EXERCISE AIM ::
Below are records; count the lines that hold the string "computer" and give only the count.

EXERCISE DATA ::
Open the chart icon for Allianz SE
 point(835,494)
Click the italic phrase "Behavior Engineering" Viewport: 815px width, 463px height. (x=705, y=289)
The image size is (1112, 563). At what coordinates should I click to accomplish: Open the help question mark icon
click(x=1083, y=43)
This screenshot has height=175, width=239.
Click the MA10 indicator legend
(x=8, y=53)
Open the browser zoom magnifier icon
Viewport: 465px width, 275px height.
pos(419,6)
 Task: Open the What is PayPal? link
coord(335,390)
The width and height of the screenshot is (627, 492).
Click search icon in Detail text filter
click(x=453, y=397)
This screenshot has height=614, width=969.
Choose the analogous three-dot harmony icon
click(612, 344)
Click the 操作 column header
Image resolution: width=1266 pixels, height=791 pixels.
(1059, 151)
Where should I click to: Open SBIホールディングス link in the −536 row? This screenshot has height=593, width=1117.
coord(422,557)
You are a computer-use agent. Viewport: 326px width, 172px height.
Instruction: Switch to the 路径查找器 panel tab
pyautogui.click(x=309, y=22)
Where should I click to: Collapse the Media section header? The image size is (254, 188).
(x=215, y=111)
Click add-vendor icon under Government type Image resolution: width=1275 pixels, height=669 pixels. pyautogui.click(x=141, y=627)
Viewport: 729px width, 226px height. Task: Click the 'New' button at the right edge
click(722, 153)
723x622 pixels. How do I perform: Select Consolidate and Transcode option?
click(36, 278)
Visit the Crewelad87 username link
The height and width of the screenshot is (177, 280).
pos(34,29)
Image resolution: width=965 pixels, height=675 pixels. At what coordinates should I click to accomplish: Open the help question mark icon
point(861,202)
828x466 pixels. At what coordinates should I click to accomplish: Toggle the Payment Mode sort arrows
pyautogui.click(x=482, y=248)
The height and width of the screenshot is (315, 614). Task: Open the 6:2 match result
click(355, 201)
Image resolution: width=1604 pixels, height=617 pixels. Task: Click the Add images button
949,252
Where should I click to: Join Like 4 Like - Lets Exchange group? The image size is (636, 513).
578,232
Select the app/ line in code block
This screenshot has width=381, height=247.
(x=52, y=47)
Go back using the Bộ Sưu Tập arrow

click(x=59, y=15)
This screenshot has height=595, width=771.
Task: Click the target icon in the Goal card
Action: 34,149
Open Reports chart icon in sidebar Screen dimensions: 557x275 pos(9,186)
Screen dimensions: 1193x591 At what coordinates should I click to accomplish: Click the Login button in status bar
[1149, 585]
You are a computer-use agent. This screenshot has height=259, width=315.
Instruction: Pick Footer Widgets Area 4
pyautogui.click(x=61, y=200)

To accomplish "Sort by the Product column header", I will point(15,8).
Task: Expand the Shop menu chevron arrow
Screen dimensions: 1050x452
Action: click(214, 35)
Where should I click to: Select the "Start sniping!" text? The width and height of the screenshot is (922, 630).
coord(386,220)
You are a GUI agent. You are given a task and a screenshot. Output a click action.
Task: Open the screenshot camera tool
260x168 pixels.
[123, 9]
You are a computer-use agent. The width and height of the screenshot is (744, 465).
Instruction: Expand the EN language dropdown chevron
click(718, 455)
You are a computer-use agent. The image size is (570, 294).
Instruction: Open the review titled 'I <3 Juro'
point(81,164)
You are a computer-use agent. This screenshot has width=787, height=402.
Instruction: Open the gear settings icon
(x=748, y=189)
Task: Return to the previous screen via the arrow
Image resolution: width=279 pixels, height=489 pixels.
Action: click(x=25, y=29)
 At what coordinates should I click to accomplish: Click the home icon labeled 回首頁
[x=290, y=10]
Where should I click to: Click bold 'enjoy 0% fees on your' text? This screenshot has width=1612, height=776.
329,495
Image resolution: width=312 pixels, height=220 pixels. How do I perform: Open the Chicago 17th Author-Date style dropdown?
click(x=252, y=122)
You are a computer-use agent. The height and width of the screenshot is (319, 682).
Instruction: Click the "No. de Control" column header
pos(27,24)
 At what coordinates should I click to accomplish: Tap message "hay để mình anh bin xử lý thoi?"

ANSWER TO THE PROBLEM ::
6